**Exercise objective:**
Every line from the one with "Learn more (165, 676)" through the end of the records below should be restated word for word, and nothing outside that span.

□ □ □ □ □

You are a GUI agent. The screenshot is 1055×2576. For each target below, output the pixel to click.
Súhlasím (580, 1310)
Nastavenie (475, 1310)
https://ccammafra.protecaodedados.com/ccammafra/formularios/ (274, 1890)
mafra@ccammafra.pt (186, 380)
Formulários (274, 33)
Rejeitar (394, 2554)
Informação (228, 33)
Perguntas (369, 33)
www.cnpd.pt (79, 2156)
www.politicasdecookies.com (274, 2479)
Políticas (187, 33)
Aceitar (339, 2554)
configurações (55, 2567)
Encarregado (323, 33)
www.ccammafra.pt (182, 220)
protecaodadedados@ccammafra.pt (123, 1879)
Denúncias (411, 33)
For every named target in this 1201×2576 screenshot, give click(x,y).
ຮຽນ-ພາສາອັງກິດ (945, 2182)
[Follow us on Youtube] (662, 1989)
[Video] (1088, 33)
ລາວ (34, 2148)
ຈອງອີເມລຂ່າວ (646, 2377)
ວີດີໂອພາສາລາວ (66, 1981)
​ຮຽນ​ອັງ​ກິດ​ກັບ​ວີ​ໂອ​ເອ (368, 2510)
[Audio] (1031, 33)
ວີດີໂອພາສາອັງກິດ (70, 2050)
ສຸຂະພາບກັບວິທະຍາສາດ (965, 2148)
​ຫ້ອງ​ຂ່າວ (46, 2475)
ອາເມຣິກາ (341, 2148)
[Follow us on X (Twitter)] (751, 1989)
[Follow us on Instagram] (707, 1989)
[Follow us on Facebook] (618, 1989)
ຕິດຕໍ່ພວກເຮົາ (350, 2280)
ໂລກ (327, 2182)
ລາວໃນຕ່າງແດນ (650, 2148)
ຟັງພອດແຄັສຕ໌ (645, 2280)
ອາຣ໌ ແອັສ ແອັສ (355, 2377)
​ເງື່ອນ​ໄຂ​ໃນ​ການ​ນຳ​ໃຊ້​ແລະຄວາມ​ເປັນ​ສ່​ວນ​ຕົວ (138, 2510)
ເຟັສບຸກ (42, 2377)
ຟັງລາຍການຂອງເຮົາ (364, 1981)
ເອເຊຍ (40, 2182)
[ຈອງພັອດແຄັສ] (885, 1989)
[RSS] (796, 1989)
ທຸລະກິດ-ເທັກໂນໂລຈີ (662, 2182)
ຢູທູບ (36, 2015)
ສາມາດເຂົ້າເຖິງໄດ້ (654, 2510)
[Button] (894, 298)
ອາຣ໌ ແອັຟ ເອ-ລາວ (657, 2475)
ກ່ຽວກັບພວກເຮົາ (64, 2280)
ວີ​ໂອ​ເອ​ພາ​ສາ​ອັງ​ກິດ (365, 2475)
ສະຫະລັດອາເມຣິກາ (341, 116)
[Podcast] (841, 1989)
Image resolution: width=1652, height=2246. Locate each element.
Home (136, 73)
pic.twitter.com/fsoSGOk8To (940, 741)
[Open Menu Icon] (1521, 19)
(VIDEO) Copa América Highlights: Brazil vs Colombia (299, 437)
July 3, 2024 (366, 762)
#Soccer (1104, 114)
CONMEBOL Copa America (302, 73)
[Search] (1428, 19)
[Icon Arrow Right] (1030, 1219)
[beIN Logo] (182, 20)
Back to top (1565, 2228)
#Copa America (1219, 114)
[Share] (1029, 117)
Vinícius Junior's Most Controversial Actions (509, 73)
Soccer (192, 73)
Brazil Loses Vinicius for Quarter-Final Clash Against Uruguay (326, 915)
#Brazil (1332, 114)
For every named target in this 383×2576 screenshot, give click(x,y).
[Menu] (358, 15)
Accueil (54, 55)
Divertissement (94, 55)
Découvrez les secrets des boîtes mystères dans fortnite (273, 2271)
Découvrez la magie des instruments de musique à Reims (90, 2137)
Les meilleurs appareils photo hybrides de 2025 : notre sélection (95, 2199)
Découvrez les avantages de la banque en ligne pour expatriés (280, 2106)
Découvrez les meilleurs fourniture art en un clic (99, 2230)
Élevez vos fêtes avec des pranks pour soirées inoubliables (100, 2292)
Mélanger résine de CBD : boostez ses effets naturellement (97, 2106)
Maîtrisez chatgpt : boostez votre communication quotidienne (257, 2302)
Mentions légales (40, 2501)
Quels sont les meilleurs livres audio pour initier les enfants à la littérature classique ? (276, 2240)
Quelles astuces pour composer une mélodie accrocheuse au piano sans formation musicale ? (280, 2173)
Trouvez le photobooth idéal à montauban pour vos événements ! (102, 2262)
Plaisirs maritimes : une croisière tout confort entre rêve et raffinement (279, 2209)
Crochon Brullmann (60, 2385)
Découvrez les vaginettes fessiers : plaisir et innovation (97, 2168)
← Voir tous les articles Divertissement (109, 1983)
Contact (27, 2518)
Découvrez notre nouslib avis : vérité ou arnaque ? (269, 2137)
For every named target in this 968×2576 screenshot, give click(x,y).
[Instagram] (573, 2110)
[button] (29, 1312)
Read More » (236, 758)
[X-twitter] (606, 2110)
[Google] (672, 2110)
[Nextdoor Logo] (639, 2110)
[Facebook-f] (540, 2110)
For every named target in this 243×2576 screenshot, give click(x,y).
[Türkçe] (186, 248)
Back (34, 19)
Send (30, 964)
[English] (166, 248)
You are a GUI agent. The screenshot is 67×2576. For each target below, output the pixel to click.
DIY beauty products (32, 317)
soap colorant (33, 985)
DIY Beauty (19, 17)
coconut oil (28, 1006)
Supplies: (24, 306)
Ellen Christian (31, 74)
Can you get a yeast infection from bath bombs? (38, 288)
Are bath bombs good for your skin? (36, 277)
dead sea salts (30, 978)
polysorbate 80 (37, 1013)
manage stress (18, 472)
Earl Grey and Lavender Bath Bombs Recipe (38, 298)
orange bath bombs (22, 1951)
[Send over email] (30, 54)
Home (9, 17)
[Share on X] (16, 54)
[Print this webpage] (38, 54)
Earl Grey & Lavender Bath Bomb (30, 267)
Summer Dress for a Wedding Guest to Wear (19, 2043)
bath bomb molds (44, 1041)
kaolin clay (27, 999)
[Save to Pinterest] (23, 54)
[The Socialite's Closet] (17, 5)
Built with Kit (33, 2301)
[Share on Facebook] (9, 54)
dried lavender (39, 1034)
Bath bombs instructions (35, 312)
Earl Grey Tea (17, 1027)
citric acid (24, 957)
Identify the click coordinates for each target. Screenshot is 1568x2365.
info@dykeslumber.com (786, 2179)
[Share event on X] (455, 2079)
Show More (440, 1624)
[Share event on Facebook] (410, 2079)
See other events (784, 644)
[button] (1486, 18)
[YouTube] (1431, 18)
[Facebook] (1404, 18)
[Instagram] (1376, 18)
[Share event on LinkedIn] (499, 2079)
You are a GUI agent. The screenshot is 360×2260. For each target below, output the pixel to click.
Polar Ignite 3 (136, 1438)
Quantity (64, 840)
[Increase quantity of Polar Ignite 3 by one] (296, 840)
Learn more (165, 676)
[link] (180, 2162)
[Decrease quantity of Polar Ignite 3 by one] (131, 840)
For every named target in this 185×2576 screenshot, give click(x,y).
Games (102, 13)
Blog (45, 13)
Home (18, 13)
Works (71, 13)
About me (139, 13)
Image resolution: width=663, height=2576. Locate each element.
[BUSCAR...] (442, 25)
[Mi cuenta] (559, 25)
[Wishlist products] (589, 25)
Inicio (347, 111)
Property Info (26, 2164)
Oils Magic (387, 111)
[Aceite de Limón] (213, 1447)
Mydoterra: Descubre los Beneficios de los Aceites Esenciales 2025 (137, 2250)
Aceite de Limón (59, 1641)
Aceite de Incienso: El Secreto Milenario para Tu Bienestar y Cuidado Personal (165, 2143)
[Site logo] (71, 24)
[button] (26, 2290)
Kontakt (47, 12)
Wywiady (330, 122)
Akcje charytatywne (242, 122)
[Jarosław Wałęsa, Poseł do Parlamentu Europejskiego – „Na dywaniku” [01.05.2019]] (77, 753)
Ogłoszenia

□ □ □ □ □

**Solution to the exercise:**
Learn more (165, 676)
[link] (180, 2162)
[Decrease quantity of Polar Ignite 3 by one] (131, 840)
For every named target in this 185×2576 screenshot, give click(x,y).
Games (102, 13)
Blog (45, 13)
Home (18, 13)
Works (71, 13)
About me (139, 13)
Image resolution: width=663, height=2576. Locate each element.
[BUSCAR...] (442, 25)
[Mi cuenta] (559, 25)
[Wishlist products] (589, 25)
Inicio (347, 111)
Property Info (26, 2164)
Oils Magic (387, 111)
[Aceite de Limón] (213, 1447)
Mydoterra: Descubre los Beneficios de los Aceites Esenciales 2025 (137, 2250)
Aceite de Limón (59, 1641)
Aceite de Incienso: El Secreto Milenario para Tu Bienestar y Cuidado Personal (165, 2143)
[Site logo] (71, 24)
[button] (26, 2290)
Kontakt (47, 12)
Wywiady (330, 122)
Akcje charytatywne (242, 122)
[Jarosław Wałęsa, Poseł do Parlamentu Europejskiego – „Na dywaniku” [01.05.2019]] (77, 753)
Ogłoszenia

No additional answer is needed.